The B.C. NDP hit a home run with its Christy Crunch political attack ad.
The ad went viral on the Internet, got tons of media attention, and was generally given a thumbs up by the media and the Twitterati because it was deemed to be “bright” and “funny.”
I thought it was funny, too. So did my wife, my staff, and people I spoke with about it. Then I began to ponder what this reaction to a personal attack ad may mean.
Generally, people don’t like personal attack ads. Most politicians also cringe at the thought of launching them, but get convinced by their political advisers to use them “because they work.” But, how do they work? Do they grow interest in our democracy? Do they inform debate? Do they attract voters to the electoral process and the ballot box? No, essentially they motivate a party’s base to remember why they “hate” the targeted person or party while sowing seeds of doubt in the target’s own base.
The Christy Crunch ad is specifically designed to link Clark to Campbell, particularly to his “meanness.” While it’s very early days yet, as Clark has, so far, not acted mean, she appears serious about putting families first, raised the minimum wage, restored a portion of the gaming grants, and has delayed BC Hydro rate increases.
She’s also given the B.C. Liberals a bump in the polls; hence, the B.C. NDP’s new ad links Ms. Clark back to a premier whose actions took the B.C. Liberals to the proverbial basement of public opinion.

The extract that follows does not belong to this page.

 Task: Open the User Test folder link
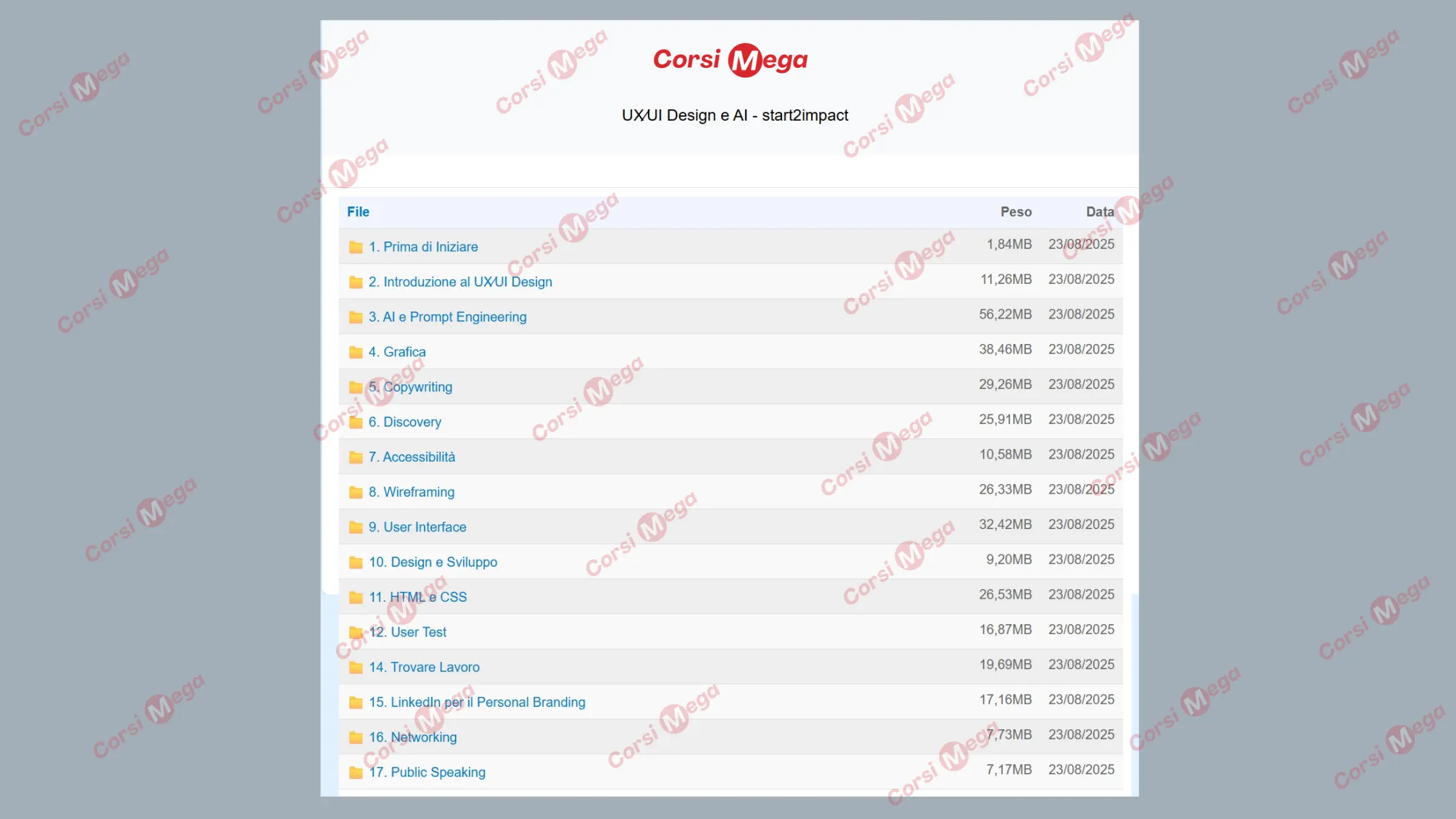pyautogui.click(x=408, y=632)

It feels like the Christy Crunch ad is setting a new benchmark: personal attack ads are OK if they’re bright and funny. If this is true, I fear political debate will deteriorate even further as political parties try to tickle our funny bones to make attack ads more entertaining and, therefore, more acceptable.
But no matter how funny, how bright, or how much they may entertain us, personal attack ads will always undermine our ability to get to good government — which is what politics is supposed to be about.
Bob Simpson is the Independent MLA for Cariboo North.